-- Problem statement --
Exactly reproduce the lines from the top of the entries below through the line containing "This screenshot has height=834, width=1456.", with both ends included.

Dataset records
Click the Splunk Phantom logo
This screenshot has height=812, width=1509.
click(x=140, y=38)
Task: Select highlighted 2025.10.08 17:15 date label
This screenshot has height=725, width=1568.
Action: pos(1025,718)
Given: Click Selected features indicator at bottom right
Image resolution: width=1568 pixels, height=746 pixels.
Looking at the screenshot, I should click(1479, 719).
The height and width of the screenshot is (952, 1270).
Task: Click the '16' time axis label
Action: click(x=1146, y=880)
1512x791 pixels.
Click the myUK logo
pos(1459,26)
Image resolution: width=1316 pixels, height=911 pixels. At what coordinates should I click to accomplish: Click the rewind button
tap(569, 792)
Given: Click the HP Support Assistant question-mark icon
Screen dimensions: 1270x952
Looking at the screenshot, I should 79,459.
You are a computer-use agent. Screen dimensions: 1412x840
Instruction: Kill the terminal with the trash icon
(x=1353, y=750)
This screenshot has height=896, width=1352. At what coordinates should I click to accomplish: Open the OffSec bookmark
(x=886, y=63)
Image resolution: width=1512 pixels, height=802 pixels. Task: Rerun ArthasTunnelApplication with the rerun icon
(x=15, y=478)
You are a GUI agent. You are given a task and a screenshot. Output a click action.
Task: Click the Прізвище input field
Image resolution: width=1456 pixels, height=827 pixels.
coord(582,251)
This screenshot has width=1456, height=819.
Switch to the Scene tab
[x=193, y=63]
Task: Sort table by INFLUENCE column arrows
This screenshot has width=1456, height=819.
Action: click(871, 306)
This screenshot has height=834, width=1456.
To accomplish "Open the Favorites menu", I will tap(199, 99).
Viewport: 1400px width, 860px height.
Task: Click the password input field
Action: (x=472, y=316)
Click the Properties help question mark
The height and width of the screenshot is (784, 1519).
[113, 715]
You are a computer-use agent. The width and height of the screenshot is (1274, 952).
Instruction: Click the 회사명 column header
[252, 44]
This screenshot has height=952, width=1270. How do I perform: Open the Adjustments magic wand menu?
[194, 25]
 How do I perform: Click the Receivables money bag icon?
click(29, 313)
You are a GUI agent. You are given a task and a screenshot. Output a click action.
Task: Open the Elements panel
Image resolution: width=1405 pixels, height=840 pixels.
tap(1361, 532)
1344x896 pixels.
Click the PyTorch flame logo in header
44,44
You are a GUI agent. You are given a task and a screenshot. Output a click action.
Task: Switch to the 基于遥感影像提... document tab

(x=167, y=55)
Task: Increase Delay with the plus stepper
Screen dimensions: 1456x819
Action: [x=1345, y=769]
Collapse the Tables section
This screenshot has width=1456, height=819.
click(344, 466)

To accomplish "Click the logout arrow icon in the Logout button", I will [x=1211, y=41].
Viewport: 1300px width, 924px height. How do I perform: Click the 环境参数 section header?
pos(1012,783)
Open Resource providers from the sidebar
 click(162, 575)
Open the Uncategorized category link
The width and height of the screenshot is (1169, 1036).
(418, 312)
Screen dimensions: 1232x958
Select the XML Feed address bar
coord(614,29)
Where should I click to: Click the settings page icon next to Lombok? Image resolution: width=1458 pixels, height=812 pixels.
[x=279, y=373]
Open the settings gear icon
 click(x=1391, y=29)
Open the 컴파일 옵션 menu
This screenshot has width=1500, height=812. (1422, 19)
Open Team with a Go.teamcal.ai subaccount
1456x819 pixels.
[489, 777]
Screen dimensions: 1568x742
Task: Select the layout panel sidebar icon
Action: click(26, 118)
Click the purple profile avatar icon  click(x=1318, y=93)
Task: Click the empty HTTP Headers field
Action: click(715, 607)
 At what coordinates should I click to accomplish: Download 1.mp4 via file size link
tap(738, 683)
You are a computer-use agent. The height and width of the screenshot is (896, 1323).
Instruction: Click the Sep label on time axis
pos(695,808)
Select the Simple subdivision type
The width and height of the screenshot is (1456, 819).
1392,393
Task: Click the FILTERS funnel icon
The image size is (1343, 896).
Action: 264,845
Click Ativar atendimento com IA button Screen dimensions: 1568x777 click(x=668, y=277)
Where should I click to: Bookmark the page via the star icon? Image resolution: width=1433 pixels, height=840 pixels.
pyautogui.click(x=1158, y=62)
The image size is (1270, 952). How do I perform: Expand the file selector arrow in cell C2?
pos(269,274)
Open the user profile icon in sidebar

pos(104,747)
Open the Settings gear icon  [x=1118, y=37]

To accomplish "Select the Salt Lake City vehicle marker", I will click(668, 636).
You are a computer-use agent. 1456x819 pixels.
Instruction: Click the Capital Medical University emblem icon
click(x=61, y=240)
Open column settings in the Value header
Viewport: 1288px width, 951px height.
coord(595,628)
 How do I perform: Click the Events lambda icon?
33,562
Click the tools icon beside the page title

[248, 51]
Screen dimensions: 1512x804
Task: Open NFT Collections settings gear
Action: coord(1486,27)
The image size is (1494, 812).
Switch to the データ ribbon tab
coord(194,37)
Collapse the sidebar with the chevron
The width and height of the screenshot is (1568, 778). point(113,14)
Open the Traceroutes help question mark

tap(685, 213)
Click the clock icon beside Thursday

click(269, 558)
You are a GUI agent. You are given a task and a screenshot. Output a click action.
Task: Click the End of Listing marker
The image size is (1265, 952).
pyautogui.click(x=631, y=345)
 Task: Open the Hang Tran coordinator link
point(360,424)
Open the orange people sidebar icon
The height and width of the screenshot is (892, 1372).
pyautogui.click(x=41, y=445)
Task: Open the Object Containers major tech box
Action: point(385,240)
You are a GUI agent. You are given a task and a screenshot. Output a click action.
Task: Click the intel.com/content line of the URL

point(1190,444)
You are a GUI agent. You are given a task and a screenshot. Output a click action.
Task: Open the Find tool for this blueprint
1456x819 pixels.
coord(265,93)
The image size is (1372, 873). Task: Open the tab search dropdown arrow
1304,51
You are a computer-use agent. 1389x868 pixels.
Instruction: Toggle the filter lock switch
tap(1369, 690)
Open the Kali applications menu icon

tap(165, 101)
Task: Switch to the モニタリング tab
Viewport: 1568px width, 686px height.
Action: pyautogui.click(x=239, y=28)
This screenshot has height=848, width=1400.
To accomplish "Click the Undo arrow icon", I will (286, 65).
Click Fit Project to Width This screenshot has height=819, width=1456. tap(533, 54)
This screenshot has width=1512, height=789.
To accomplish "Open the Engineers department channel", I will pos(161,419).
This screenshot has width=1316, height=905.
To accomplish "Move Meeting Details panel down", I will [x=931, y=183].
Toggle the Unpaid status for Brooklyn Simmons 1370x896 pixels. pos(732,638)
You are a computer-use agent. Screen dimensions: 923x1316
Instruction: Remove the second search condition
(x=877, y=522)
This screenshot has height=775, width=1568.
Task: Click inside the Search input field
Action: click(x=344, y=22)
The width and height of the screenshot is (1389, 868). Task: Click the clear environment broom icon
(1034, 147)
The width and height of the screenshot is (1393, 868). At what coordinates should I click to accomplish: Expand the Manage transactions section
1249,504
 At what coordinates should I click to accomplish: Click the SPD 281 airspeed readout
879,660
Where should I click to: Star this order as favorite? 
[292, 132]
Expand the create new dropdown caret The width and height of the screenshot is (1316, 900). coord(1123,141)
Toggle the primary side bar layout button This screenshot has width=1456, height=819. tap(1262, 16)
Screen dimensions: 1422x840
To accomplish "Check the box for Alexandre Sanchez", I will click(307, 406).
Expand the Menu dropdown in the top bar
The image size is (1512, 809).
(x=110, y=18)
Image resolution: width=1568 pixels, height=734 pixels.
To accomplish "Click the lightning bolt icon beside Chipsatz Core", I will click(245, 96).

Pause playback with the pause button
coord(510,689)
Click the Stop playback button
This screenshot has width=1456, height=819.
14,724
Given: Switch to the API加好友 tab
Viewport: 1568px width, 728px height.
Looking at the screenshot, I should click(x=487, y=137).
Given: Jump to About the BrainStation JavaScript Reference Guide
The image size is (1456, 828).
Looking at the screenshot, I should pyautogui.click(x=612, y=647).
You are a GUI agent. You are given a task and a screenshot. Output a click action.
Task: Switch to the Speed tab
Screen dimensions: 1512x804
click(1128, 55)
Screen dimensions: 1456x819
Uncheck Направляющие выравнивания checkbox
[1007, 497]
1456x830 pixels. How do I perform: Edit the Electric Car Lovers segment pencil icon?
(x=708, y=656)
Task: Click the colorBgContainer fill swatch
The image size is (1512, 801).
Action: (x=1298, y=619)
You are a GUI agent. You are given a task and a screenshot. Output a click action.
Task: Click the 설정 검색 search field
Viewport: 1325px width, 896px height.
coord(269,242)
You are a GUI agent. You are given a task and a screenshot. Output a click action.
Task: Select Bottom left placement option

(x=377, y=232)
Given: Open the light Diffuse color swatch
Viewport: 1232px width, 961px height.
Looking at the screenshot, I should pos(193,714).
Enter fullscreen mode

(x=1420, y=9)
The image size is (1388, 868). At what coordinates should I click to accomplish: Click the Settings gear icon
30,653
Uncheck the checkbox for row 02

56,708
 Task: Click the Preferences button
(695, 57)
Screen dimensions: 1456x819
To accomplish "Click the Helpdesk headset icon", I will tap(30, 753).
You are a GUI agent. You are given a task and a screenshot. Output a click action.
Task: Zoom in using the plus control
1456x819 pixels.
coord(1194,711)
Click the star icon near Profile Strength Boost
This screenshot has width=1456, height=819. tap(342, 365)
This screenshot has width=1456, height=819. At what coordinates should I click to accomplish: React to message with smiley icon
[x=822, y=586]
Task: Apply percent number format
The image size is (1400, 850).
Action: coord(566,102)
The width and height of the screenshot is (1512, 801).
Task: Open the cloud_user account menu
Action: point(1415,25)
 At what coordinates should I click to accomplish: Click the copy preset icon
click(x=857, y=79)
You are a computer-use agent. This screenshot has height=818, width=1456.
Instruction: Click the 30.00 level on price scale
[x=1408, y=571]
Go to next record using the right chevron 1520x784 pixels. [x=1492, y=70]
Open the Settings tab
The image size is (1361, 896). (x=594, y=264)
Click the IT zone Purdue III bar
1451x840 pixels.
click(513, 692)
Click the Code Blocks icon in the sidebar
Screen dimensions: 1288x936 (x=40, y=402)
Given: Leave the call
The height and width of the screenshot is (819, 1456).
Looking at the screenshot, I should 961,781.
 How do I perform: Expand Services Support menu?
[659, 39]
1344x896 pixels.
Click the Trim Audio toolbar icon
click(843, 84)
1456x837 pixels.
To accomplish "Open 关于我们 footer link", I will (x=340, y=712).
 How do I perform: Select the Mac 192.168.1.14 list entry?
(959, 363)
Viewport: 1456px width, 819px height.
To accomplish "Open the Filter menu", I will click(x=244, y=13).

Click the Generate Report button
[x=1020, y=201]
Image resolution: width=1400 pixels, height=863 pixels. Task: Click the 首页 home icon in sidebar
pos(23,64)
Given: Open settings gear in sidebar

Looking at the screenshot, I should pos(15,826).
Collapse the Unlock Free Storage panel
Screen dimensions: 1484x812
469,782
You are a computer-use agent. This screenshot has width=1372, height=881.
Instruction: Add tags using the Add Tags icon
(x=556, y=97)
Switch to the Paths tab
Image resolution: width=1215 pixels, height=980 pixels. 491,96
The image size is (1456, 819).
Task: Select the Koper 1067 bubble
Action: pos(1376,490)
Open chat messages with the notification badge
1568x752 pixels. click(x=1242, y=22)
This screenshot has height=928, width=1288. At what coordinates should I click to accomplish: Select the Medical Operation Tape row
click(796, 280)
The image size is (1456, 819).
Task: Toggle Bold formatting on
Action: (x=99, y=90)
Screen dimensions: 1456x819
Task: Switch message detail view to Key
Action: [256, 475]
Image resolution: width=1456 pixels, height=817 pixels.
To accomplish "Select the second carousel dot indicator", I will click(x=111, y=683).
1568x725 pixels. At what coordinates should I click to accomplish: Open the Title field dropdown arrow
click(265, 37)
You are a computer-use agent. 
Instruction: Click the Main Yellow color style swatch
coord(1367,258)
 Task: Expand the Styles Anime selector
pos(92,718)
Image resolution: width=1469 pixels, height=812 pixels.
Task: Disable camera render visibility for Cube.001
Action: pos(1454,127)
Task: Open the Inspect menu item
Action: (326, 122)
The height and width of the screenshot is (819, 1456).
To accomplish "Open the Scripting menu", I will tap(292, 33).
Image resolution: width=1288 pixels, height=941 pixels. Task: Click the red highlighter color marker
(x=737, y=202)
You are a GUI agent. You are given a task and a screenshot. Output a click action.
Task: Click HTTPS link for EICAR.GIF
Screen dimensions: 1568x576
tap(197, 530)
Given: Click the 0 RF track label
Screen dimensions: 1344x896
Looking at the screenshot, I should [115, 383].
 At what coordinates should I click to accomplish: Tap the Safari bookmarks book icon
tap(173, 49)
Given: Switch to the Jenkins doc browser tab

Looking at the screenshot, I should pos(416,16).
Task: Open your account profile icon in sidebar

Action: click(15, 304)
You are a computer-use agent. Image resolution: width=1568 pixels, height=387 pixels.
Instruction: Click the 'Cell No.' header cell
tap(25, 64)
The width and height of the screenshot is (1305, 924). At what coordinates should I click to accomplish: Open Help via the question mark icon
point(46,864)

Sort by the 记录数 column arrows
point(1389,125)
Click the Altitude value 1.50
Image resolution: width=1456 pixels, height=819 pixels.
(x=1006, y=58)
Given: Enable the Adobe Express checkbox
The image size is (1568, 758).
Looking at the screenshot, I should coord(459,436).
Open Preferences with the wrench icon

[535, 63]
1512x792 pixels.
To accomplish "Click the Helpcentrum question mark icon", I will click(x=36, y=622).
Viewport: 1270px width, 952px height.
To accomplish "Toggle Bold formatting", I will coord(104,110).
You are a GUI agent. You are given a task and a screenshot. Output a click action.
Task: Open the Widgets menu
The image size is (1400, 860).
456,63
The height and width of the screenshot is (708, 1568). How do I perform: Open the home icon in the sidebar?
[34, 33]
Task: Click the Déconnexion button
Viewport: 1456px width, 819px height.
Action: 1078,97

-- Problem solution --
Click the Splunk Phantom logo
This screenshot has height=812, width=1509.
click(x=140, y=38)
Task: Select highlighted 2025.10.08 17:15 date label
This screenshot has height=725, width=1568.
Action: pos(1025,718)
Given: Click Selected features indicator at bottom right
Image resolution: width=1568 pixels, height=746 pixels.
Looking at the screenshot, I should click(1479, 719).
The height and width of the screenshot is (952, 1270).
Task: Click the '16' time axis label
Action: click(x=1146, y=880)
1512x791 pixels.
Click the myUK logo
pos(1459,26)
Image resolution: width=1316 pixels, height=911 pixels. At what coordinates should I click to accomplish: Click the rewind button
tap(569, 792)
Given: Click the HP Support Assistant question-mark icon
Screen dimensions: 1270x952
Looking at the screenshot, I should 79,459.
You are a computer-use agent. Screen dimensions: 1412x840
Instruction: Kill the terminal with the trash icon
(x=1353, y=750)
This screenshot has height=896, width=1352. At what coordinates should I click to accomplish: Open the OffSec bookmark
(x=886, y=63)
Image resolution: width=1512 pixels, height=802 pixels. Task: Rerun ArthasTunnelApplication with the rerun icon
(x=15, y=478)
You are a GUI agent. You are given a task and a screenshot. Output a click action.
Task: Click the Прізвище input field
Image resolution: width=1456 pixels, height=827 pixels.
coord(582,251)
This screenshot has width=1456, height=819.
Switch to the Scene tab
[x=193, y=63]
Task: Sort table by INFLUENCE column arrows
This screenshot has width=1456, height=819.
Action: click(871, 306)
This screenshot has height=834, width=1456.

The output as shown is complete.